Case number and/or case name
LG Aachen, 22.06.2010 – 41 O 94/09
Summary
The German plaintiff sues the Italian defendant for payment for the delivery of plastic fibers.
The plaintiff claims that his German terms and conditions were printed on the back of his order confirmations and therefore included in every transaction between the him and the defendant. The plaintiff isn’t able to present them. These terms and conditions stated that the registered office of the seller was the place of performanc as well as place of jurisdiction. It further contained a choice of law clause in favour of German law.
The court declines its international jurisdiction stating that there is no valid jurisdiction agreement within the meaning of Art. 23, 60(1) Brussels I. According to the court Art. 23 Brussels I should be interpreted narrowly. It then examines whether the formal requirements of Art. 23 I third sentence (a), (b) or (c) Brussels I are met.
It declines the application of Art. 23 I third sentence (a) as there is no written agreement or confirmation and the mere handover of the terms and conditions is not sufficient.
It also declines the application of Art. 23 I third sentence (b) as the terms and conditions are not proven to have been part of an established practice between the parties.
With recurrence on C-159/97, the court states that the plaintiff has not presented a commercial usage that would establish the court’s jurisdiction.
Also the court states that its international jurisdiction can’t be based on Art. 5 no.1, 60(1) Brussels I.
Regarding Art. 5 no.1 Brussels I the place of performance for the delivery of movable goods is the place where the goods are delivered or should have been delivered according to the contract. This place lies in Italy. Although the parties are free to agree on another place of performance, the outcome is not changed due to the lack of a correct inclusion of the plaintiff’s terms and conditions. The validity of an agreement on a particular place of performance is governed by the lex causae which in this case is the CISG. The court declines the inclusion of the terms and conditions according to Art. 8 and 19 CISG.
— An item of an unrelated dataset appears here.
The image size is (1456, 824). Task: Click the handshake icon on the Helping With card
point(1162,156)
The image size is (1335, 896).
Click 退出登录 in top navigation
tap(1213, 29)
The court states correctly that the mere handover of the terms and conditions is not sufficient for an agreement upon them in any case. This finding is in full correspondence with German scientific literature and the ruling of the CJEU.
The court’s reasoning in relation to Art. 5 no.1 Brussels I and the validity of an agreement of a different place of performance is also not to be criticized as it is in line with the national literature and jurisdiction.